Dr. Diane M. Becker, director of Hopkins' Center for Health Promotion and a co-founder of the CURE health program, which is called Heart, Body and Soul, says the East Baltimore community around Hopkins had mistrusted the hospital. But she said the institution needs the community and recently has made a concerted effort to reach out to its neighbors.

"We don't want to be a fortress," Dr. Becker says. "And I think this institution has made major steps outside of its boundaries to work with the community."

Hospital supplies volunteers

She says the hospital supplies 24 medical students and four nursing students who work as volunteers in CURE facilities to complete their course requirements.

The Heart, Body and Soul project has emerged as the most visible part of CURE. The program is controlled by ministers at 150 East side churches who help spread the word about the health services. It is operated with Hopkins' resources.

One beneficiary of the health-care program is Mary E. Allen, a 55-year-old diabetic who gets her blood pressure and cholesterol levels checked at CURE's Oliver Prevention Center. The facility has a sterile-looking health room and small waiting area in the Oliver Multi-Purpose Center, staffed by nurses and counselors.

Mrs. Allen says she and her husband cannot afford health insurance.

"I appreciate this," says Mrs. Allen, whose home is within walking distance. "Sometimes I don't feel too well, but not bad enough to go to the hospital, so I come here for a checkup. If you come here and you've got a problem, they will help you some kind of way."

Dorothea Mayo, 68, says she also comes to the center because of its convenience. When she can't get to the doctor for health screenings, she says, "This is the next best thing."

Those words please the Rev. Marshall Prentice, president of CURE, whose organization began its health mission after seeing figures showing high cancer rates in East Baltimore.

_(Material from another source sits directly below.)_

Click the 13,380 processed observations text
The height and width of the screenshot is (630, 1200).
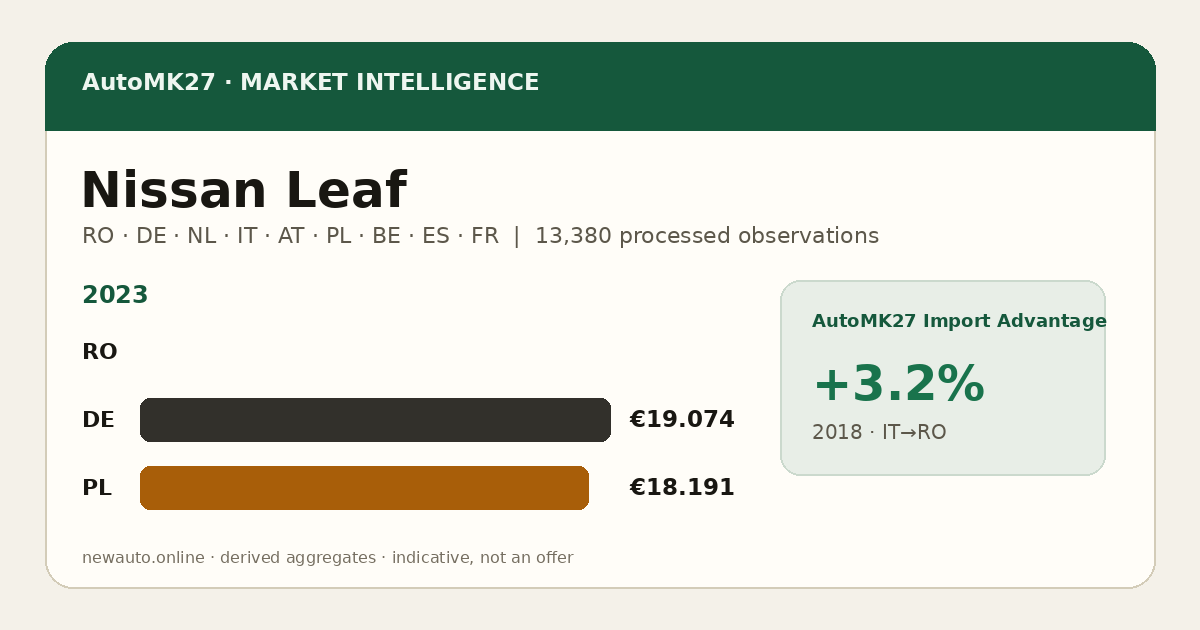(x=707, y=236)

At the Oliver Center recently, nurse director Kellie E. Hall took a woman's blood pressure while another nurse tested the cholesterol level of a middle-aged man.

Mr. Prentice says counselors advise patients and persuade them to return to the centers regularly to monitor their health. The program, which has obtained more than $6 million in grants and awards in five years, has 32 staff members, 16 trained neighborhood health workers and 300 trained volunteers.

"What we've discovered is that if we can educate people about their problems we can prevent a reoccurrence of those problems," says Mr. Prentice, who is soft-spoken except when he's delivering fiery sermons to his congregation at Zion Baptist Church. "People won't have to go back to the emergency room."

CURE operates health fairs at churches. In addition to blood pressure and cholesterol tests, it furnishes a range of services that includes screening or care for vision, diabetes, tuberculosis and substance abuse. It also provides immunization to children.

The Heart, Body and Soul project has provided breast-cancer screenings to 906 women and is trying to find money for prostate cancer tests.

Last month, the health project was selected from a pool of 65 applicants worldwide for an award from the San Francisco-based Healthcare Forum, which honors community efforts to improve health and quality of life.